(Records for locating displayed items)

■ ■ ■ ■ ■ ■ ■

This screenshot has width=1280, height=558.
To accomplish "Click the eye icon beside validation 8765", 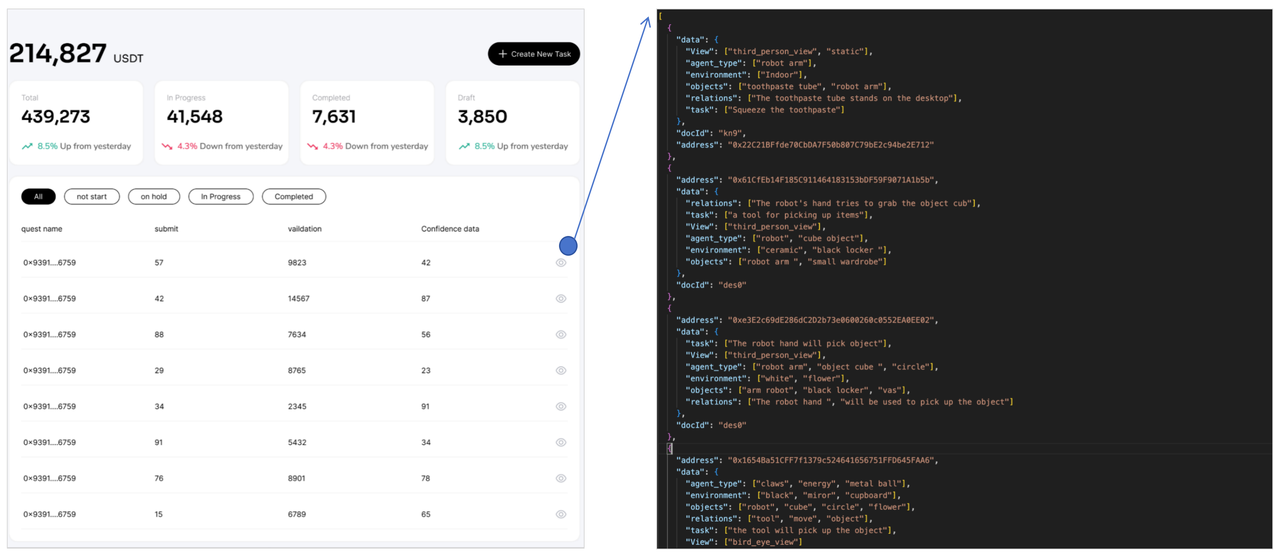I will tap(561, 371).
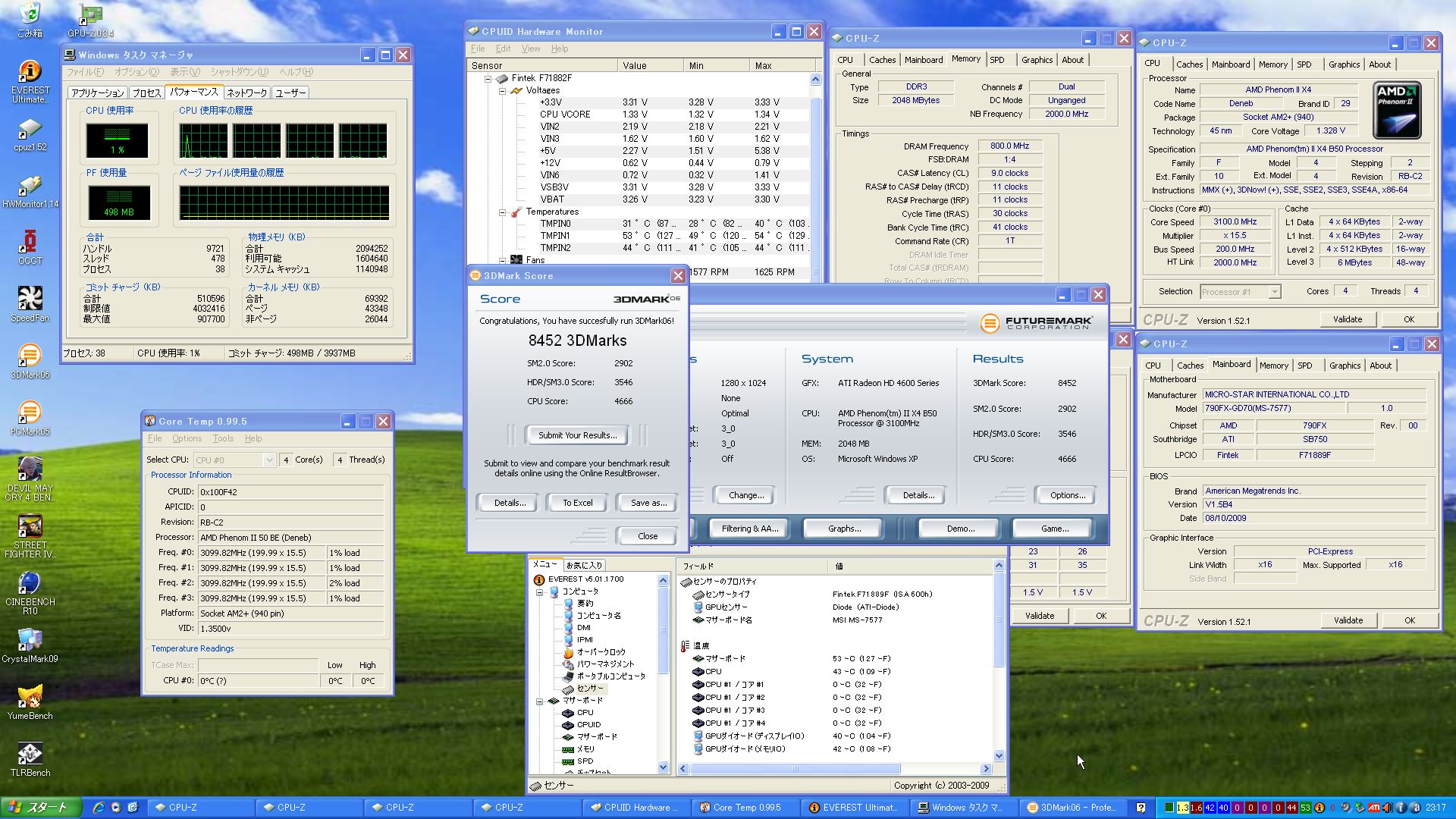Open the GPU-Z desktop icon

click(90, 15)
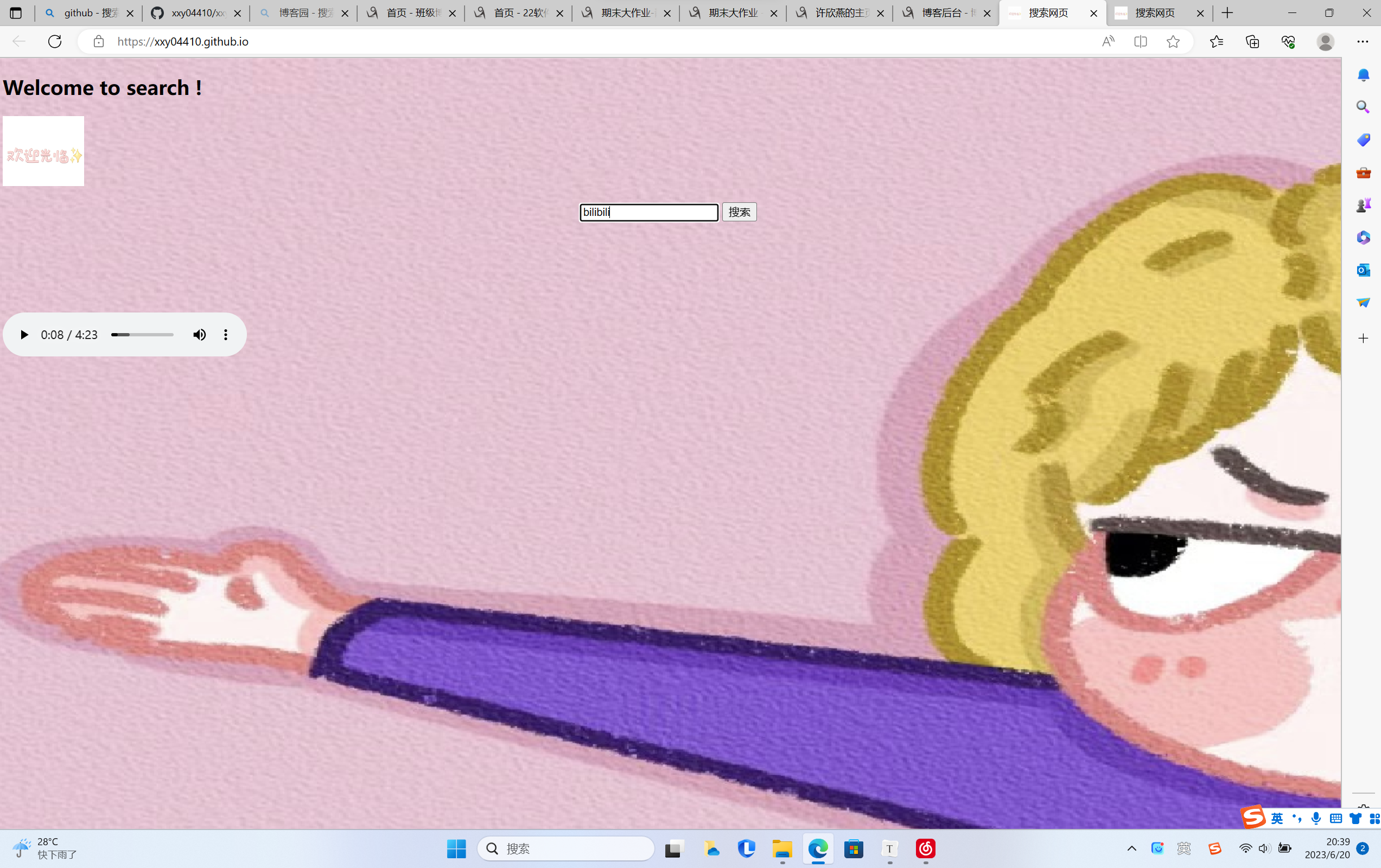Open the sidebar Outlook icon
Viewport: 1381px width, 868px height.
point(1363,270)
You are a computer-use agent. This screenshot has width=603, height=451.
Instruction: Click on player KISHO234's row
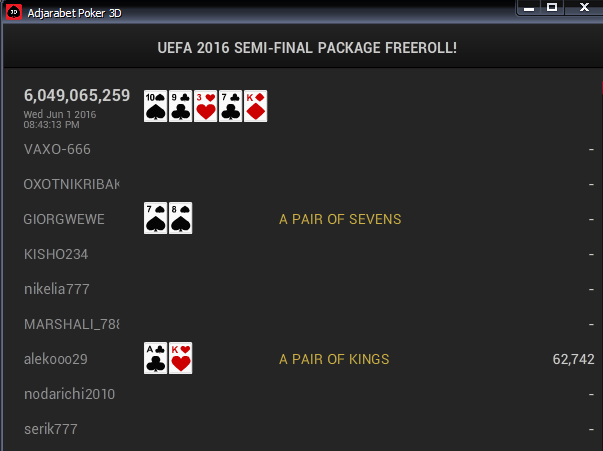56,254
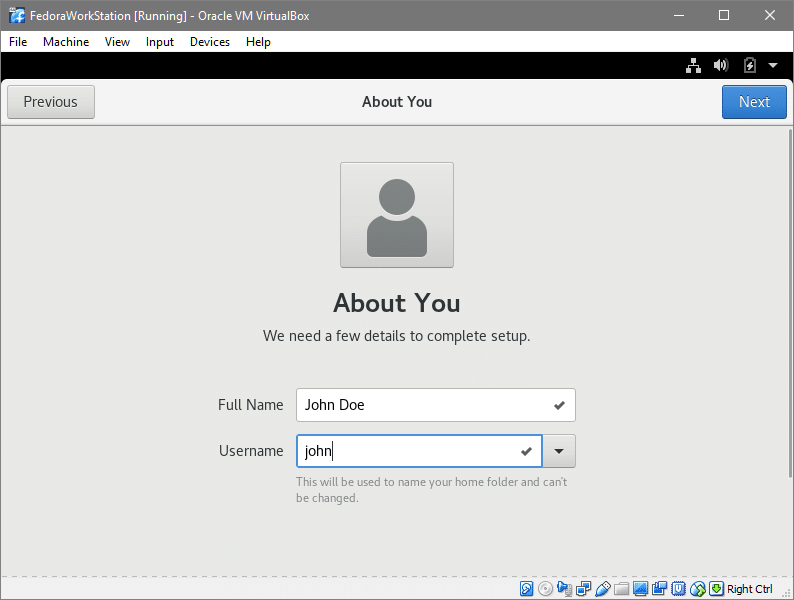Open the Devices menu
Viewport: 794px width, 600px height.
point(209,42)
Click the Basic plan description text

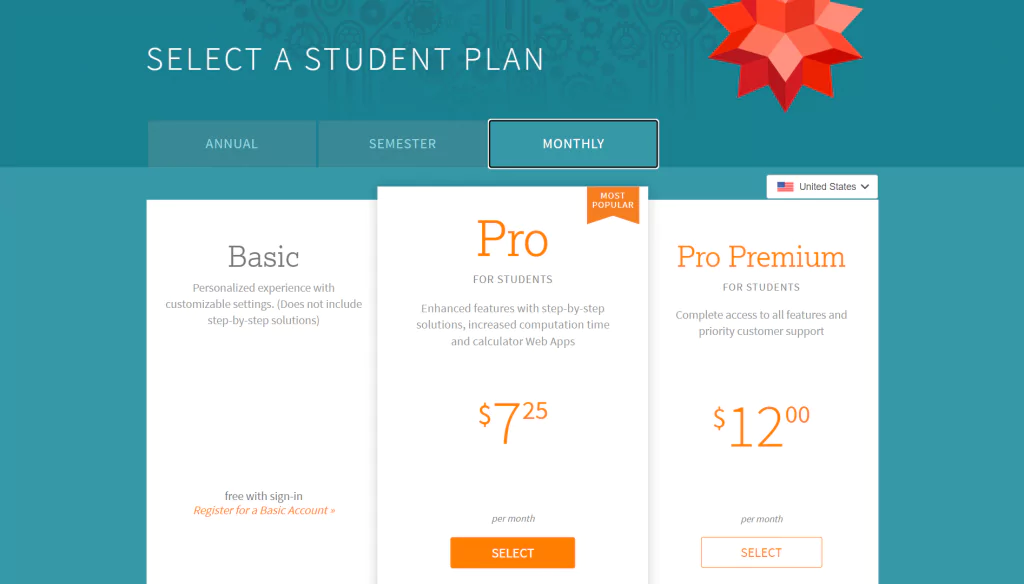click(x=263, y=304)
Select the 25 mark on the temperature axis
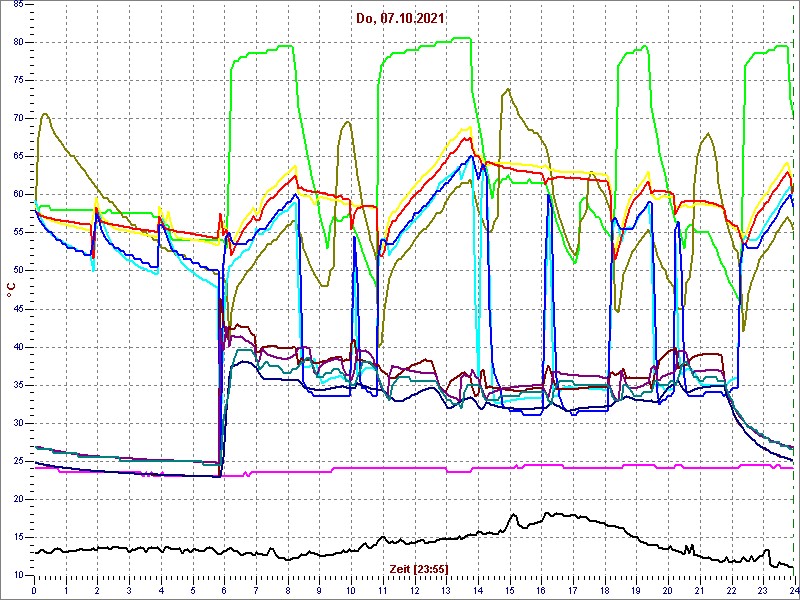The height and width of the screenshot is (600, 800). [x=18, y=461]
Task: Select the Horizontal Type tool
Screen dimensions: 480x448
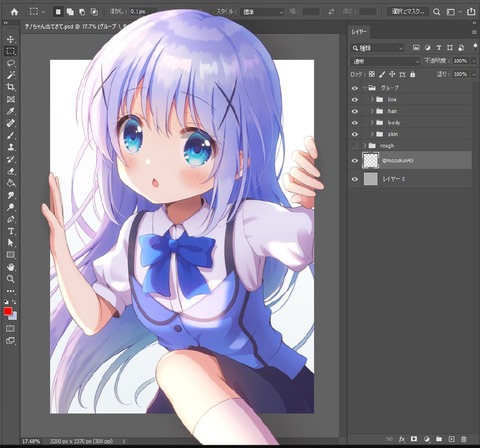Action: [x=11, y=231]
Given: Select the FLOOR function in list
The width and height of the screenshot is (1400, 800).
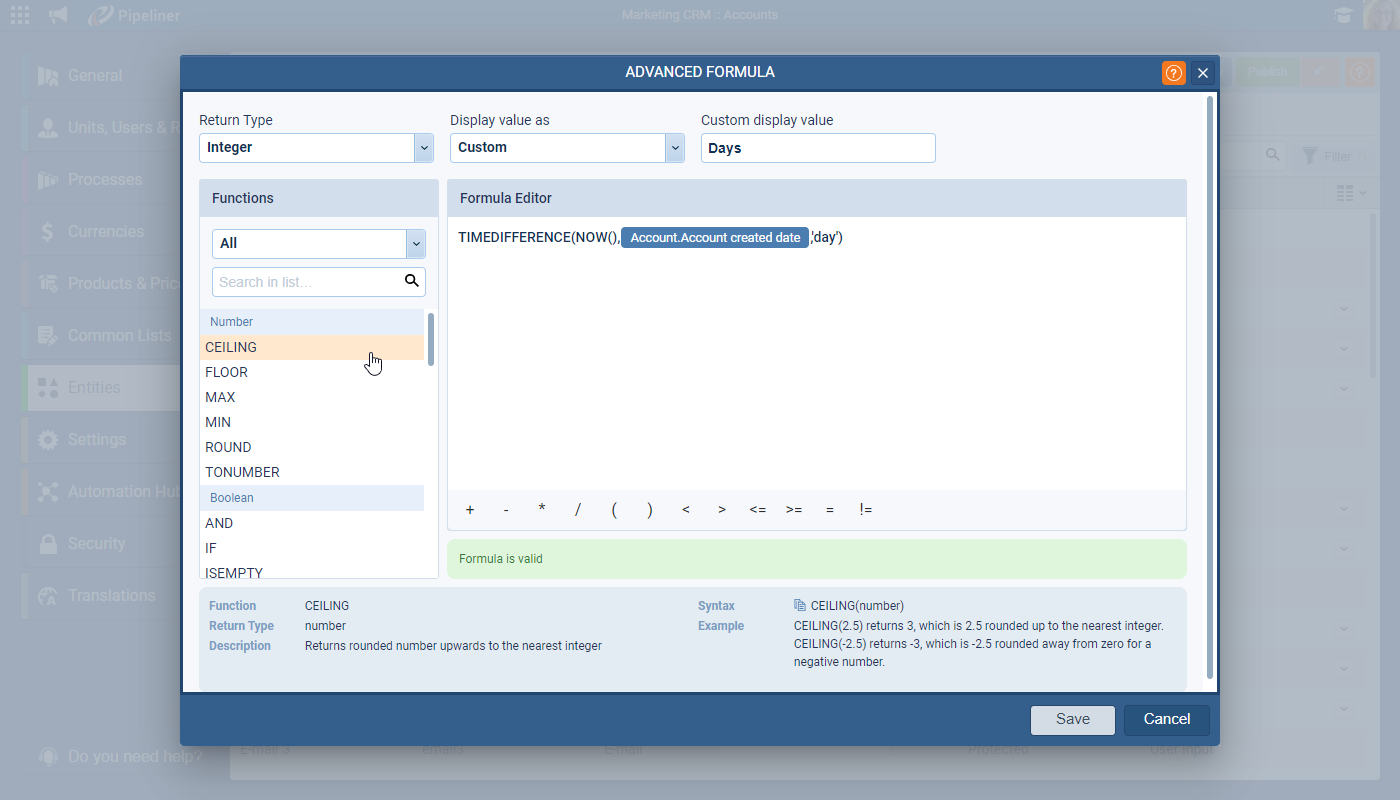Looking at the screenshot, I should 227,372.
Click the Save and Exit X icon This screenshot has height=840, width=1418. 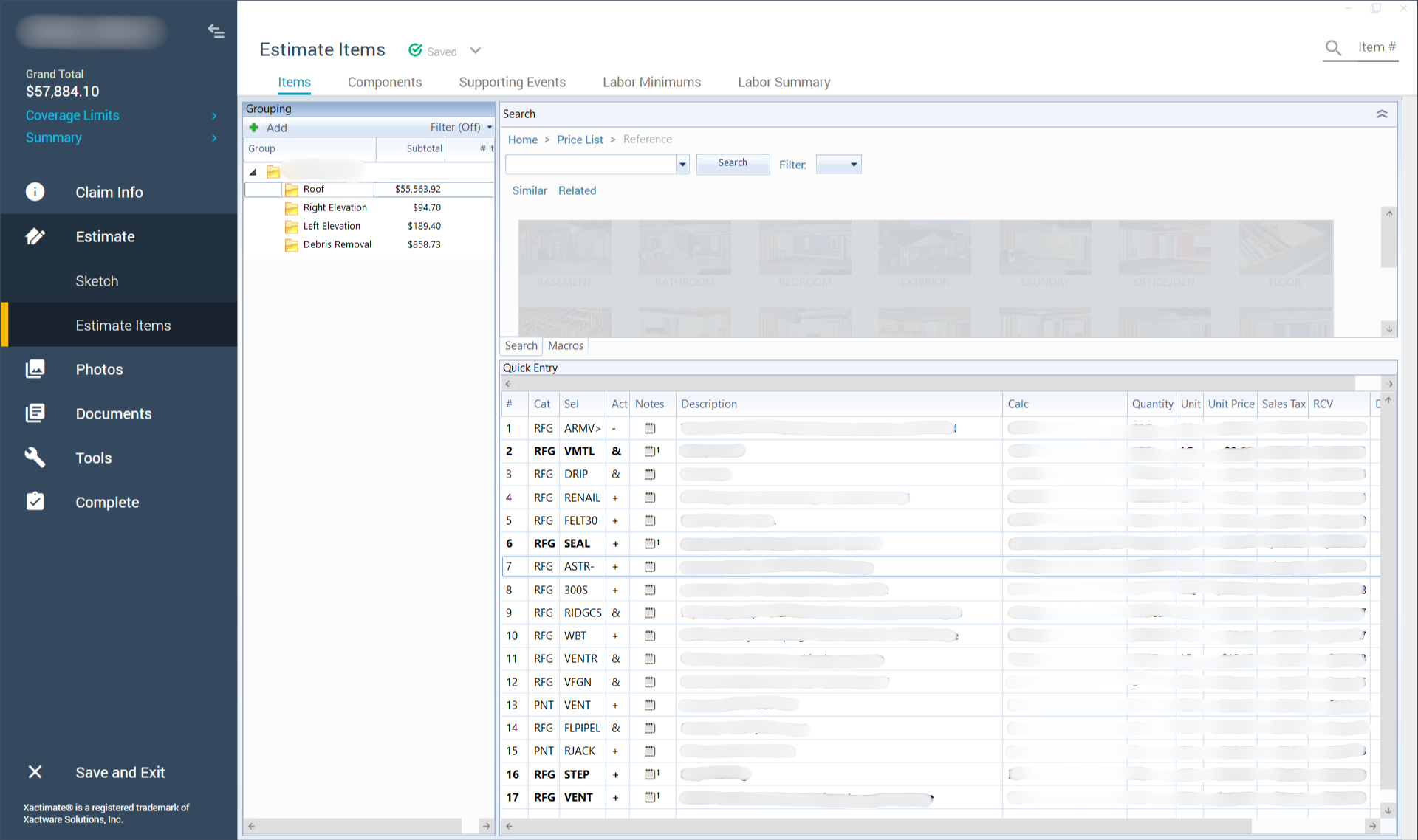click(x=35, y=772)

■ ■ ■ ■ ■ ■ ■

● Task instructions:
Arrange the material between the lines holding "Select the 25 mark on the temperature axis" and "Looking at the screenshot, I should 227,372.", inclusive, as a two-column CSV with the headers text and answer. Use one row for each answer, quote every field, replace line breaks with spaces, and leave the pictures out.

● The output:
text,answer
"Select the 25 mark on the temperature axis","The height and width of the screenshot is (600, 800). [x=18, y=461]"
"Task: Select the Horizontal Type tool Screen dimensions: 480x448","Action: [x=11, y=231]"
"Given: Select the FLOOR function in list The width and height of the screenshot is (1400, 800).","Looking at the screenshot, I should 227,372."